About this task
Your reply should consist only of the lines from the one with "You are a GUI" through the end of the entries, transcribed exactly. Pictures stay out.

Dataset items
>>>

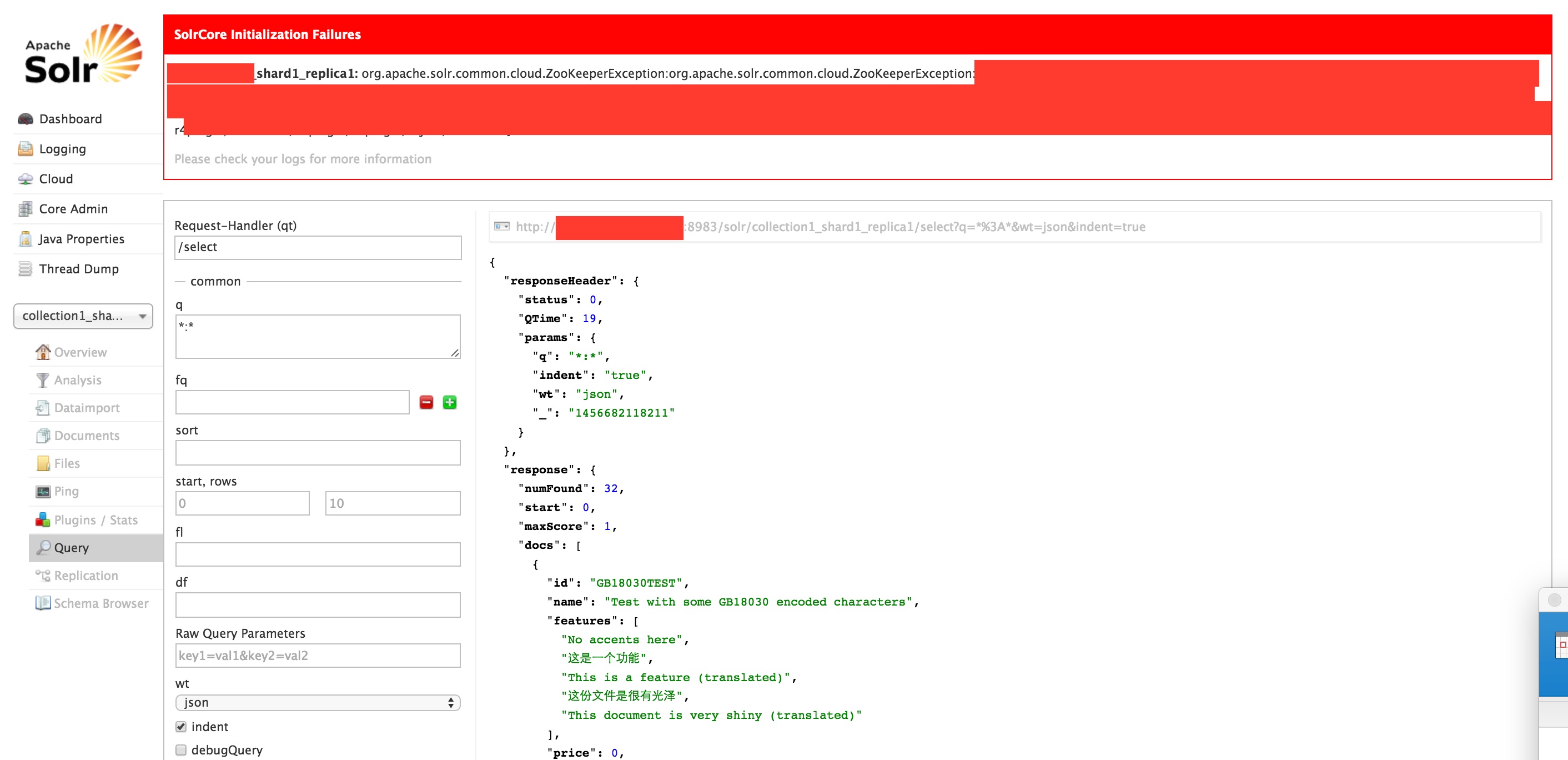Viewport: 1568px width, 760px height.
Task: Add another fq filter with the plus button
Action: 450,402
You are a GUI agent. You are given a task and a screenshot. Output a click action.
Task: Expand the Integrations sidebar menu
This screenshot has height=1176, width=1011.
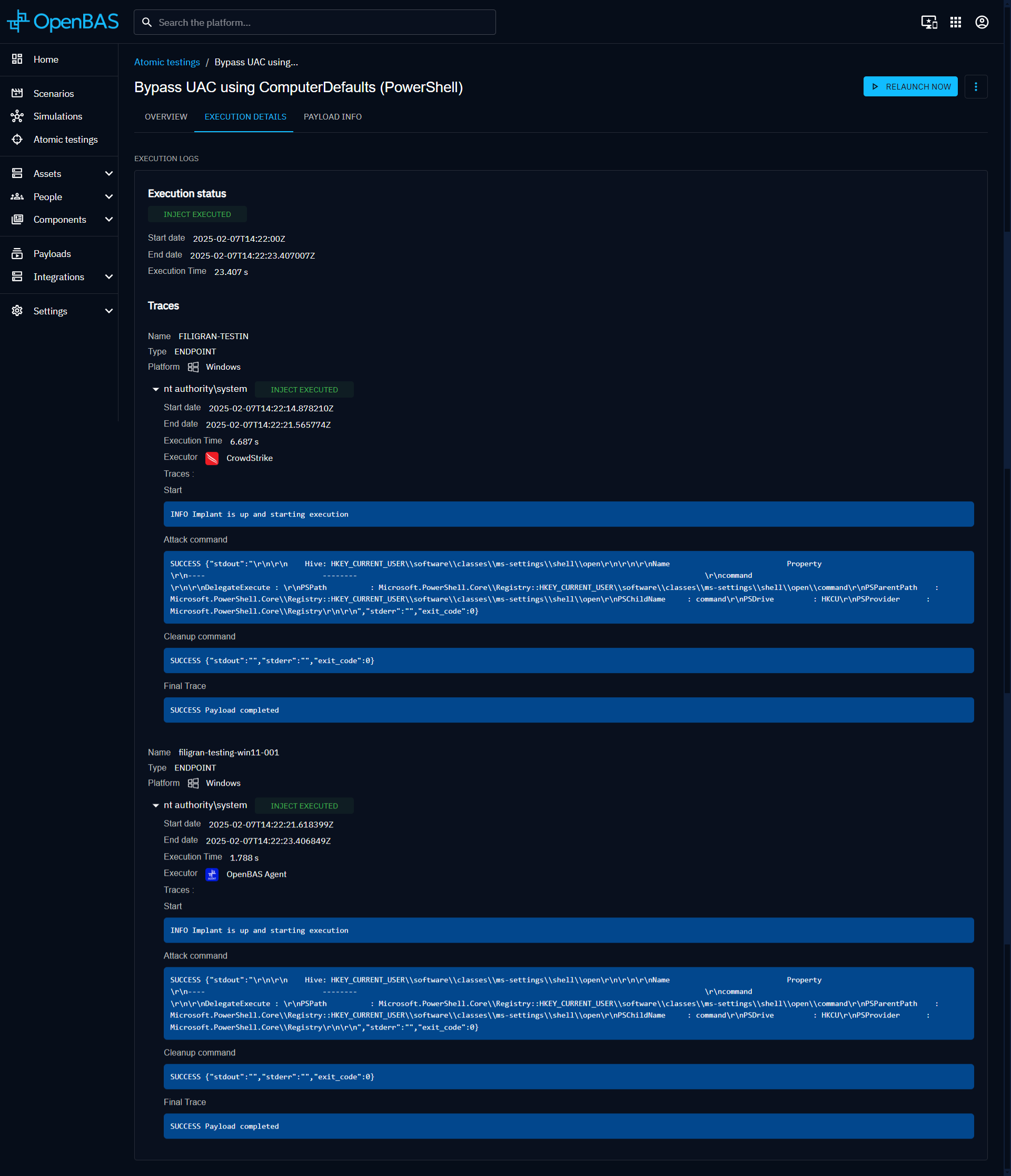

<<<

Task result
You are a GUI agent. You are given a task and a screenshot. Output a click action.
Task: Expand the Integrations sidebar menu
This screenshot has height=1176, width=1011.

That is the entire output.